<<<<

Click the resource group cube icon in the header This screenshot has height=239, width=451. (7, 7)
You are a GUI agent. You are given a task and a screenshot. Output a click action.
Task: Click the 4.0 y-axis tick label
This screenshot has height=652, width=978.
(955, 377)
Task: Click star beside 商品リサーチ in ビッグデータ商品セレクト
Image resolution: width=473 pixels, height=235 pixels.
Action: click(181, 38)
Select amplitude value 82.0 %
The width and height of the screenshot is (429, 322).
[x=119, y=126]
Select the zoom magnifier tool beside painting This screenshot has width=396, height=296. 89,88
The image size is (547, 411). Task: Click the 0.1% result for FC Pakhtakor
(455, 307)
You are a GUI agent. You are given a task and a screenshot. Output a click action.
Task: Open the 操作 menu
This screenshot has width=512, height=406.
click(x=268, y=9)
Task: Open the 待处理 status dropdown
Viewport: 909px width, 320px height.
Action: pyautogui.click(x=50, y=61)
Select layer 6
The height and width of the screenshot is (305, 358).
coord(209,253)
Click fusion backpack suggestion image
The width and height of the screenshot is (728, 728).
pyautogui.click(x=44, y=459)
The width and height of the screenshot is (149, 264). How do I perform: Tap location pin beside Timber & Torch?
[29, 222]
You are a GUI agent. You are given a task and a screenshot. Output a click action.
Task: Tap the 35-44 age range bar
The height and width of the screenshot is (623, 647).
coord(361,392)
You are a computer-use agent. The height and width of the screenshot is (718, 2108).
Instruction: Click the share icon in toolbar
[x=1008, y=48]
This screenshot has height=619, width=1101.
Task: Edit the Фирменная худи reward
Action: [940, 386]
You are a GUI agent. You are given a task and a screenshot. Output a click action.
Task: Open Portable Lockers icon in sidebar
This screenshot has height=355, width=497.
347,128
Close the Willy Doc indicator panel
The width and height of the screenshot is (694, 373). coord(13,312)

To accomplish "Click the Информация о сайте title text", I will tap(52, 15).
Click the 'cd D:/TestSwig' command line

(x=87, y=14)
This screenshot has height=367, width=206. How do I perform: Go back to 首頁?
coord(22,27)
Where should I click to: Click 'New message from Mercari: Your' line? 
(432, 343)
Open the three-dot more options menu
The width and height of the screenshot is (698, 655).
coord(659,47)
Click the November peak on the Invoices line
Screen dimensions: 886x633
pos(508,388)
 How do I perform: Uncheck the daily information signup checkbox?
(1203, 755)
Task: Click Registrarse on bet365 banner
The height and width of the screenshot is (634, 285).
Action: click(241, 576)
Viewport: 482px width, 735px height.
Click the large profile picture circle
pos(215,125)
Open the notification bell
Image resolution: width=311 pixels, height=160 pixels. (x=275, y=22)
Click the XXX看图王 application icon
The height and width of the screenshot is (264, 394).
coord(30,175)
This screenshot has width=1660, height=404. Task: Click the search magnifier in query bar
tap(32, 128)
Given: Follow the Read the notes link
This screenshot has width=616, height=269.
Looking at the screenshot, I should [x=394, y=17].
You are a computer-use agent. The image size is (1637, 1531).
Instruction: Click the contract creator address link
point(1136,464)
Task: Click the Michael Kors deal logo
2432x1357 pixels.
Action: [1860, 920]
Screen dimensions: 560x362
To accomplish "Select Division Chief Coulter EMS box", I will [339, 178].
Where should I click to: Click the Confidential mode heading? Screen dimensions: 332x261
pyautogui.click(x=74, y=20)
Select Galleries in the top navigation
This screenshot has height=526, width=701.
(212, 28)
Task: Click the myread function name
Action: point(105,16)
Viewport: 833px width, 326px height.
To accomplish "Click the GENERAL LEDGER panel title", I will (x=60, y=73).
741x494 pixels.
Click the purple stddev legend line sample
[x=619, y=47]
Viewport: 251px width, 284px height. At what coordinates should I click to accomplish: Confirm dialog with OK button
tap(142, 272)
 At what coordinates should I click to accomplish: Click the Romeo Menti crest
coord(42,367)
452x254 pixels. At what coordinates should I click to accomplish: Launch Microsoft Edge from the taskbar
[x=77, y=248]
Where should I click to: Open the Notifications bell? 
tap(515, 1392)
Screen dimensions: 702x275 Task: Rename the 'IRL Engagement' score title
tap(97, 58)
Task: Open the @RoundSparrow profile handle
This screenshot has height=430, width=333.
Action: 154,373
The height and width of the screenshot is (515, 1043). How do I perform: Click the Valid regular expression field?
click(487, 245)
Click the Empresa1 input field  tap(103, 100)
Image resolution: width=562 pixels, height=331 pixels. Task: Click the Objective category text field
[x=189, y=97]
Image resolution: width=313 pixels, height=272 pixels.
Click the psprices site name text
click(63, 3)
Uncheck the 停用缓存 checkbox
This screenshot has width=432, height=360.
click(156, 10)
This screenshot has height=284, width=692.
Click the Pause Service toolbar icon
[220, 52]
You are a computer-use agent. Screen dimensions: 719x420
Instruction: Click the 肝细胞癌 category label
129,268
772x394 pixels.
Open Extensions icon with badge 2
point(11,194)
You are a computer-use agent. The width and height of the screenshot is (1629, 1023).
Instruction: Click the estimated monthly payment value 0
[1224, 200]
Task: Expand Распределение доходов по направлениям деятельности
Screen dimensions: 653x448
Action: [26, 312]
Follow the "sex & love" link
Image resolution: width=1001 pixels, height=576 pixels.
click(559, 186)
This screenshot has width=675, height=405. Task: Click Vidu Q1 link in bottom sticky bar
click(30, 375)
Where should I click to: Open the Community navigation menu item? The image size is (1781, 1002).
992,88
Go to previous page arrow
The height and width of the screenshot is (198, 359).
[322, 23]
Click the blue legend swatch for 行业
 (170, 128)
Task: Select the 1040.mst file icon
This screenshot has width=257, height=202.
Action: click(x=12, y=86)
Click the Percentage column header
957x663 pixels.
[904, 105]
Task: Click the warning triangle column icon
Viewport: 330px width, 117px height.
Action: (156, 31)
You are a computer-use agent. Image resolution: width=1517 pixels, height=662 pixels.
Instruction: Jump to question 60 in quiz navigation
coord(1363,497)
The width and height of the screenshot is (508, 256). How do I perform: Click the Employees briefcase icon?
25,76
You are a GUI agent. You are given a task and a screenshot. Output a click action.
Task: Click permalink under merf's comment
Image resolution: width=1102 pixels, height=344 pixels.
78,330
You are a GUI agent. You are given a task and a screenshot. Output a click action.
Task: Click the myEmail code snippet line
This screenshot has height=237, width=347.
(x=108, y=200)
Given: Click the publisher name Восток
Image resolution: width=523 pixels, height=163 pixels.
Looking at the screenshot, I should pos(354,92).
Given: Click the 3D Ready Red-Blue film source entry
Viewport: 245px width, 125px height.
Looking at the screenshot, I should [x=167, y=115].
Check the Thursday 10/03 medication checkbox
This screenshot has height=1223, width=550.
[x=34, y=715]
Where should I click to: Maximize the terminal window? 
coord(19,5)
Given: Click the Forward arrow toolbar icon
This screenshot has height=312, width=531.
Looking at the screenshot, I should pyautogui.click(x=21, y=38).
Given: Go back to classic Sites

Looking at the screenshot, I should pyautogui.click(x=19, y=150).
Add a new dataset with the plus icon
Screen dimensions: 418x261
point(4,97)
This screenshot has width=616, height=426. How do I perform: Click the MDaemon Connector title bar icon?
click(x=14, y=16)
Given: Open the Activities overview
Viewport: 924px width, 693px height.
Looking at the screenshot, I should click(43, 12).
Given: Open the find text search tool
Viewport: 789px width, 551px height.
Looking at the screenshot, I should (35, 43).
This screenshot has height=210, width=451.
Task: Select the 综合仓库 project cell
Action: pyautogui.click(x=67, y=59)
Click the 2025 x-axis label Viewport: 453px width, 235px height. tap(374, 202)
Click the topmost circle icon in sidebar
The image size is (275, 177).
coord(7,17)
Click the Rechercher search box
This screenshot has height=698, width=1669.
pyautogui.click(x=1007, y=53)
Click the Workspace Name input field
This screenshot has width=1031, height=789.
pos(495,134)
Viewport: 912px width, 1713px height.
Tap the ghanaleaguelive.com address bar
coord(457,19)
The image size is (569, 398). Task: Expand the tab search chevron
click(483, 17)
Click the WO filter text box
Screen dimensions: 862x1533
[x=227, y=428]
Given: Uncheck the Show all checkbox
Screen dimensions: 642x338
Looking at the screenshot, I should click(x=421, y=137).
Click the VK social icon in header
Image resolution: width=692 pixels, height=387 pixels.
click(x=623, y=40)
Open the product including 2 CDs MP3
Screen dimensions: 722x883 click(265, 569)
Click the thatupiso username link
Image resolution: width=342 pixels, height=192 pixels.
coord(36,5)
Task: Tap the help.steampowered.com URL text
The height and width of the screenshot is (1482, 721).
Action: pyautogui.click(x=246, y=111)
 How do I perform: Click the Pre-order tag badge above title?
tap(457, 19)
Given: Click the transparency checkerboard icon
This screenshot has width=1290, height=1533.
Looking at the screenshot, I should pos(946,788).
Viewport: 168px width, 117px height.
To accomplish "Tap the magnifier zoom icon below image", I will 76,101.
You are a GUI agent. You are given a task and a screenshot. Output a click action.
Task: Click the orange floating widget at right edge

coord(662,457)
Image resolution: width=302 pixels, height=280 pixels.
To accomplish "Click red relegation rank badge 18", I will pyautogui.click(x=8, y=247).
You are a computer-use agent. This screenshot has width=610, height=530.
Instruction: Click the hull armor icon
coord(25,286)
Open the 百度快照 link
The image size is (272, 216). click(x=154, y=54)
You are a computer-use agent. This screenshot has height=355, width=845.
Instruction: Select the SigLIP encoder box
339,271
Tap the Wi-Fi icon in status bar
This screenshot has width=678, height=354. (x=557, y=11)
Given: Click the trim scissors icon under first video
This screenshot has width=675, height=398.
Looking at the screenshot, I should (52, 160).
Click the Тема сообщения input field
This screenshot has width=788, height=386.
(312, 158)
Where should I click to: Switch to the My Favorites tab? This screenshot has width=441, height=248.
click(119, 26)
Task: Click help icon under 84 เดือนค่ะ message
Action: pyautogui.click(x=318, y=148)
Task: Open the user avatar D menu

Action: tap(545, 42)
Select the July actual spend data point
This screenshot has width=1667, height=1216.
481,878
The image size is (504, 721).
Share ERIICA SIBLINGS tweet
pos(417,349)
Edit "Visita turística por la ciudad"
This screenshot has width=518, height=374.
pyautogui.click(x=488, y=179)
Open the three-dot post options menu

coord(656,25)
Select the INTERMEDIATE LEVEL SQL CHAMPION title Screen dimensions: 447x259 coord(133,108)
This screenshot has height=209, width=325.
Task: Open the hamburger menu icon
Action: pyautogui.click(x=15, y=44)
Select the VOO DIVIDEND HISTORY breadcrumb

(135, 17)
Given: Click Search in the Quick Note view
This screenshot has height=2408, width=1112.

>>>>

§ **ACTION ITEM**:
Proceeding from the line containing "2432x1357 pixels." through the line containing "Select Galleries in the top navigation", transcribe the lines above exactly, both end lines included.

§ **TASK OUTPUT**:
2432x1357 pixels.
Action: [1860, 920]
Screen dimensions: 560x362
To accomplish "Select Division Chief Coulter EMS box", I will [339, 178].
Where should I click to: Click the Confidential mode heading? Screen dimensions: 332x261
pyautogui.click(x=74, y=20)
Select Galleries in the top navigation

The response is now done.